## Instructions for the task
Only the lines from the one containing "[CigarLoong Kesicili Deri" through the last line of the material should be returned, each exactly as it stands.

## Entries supplied
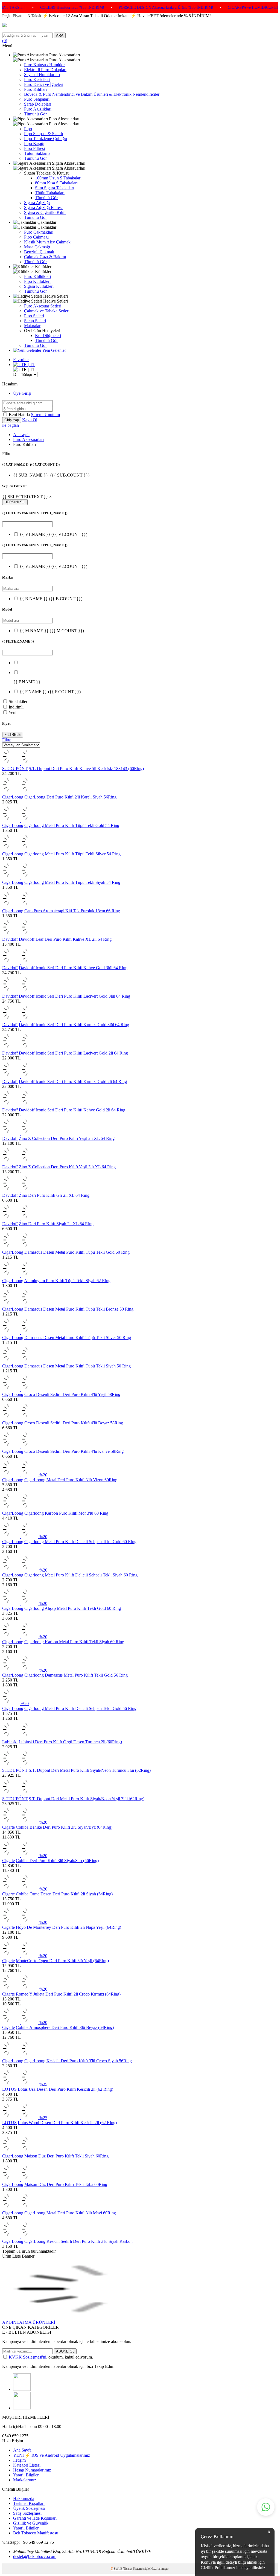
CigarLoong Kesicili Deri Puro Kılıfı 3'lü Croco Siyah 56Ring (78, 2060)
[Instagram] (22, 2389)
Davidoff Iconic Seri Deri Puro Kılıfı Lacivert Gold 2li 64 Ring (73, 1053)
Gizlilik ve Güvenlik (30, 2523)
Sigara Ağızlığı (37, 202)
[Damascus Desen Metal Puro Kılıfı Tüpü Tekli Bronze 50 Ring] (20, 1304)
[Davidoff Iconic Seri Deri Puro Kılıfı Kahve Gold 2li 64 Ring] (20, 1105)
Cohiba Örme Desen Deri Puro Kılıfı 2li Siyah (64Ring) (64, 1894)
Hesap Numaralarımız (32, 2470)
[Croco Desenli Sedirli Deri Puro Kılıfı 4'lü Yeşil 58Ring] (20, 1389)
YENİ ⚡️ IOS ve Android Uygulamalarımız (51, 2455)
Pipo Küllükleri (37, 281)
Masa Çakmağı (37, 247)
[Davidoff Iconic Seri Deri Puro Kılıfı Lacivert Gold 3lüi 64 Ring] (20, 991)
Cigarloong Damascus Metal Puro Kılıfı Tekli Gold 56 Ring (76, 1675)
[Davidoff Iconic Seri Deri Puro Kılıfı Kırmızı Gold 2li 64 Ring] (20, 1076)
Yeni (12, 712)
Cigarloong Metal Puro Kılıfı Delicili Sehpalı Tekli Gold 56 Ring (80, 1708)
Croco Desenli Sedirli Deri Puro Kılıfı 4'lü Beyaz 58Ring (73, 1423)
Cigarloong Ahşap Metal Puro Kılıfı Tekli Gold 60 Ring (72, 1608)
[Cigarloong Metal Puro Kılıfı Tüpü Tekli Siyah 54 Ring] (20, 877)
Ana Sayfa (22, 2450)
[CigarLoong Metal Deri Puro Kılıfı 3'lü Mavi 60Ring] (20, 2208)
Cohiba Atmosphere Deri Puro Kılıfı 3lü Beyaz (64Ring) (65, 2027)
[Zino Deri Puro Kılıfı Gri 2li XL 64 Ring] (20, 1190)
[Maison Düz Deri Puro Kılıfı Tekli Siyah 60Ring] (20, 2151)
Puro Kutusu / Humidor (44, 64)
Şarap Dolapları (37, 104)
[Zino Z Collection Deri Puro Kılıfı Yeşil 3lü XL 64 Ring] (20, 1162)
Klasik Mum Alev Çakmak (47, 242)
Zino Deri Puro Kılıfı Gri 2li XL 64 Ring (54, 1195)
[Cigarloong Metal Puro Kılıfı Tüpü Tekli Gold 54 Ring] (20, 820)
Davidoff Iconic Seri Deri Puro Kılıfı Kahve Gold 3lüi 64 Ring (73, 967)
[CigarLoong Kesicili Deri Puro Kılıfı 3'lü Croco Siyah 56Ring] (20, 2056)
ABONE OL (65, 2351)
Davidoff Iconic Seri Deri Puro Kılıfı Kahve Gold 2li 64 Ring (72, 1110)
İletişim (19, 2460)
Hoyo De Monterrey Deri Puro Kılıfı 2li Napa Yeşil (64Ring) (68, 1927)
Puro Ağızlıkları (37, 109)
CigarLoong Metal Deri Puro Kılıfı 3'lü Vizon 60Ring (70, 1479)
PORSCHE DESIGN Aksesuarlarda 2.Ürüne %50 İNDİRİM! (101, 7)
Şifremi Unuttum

## Completed task
[CigarLoong Kesicili Deri Puro Kılıfı 3'lü Croco Siyah 56Ring] (20, 2056)
ABONE OL (65, 2351)
Davidoff Iconic Seri Deri Puro Kılıfı Kahve Gold 2li 64 Ring (72, 1110)
İletişim (19, 2460)
Hoyo De Monterrey Deri Puro Kılıfı 2li Napa Yeşil (64Ring) (68, 1927)
Puro Ağızlıkları (37, 109)
CigarLoong Metal Deri Puro Kılıfı 3'lü Vizon 60Ring (70, 1479)
PORSCHE DESIGN Aksesuarlarda 2.Ürüne %50 İNDİRİM! (101, 7)
Şifremi Unuttum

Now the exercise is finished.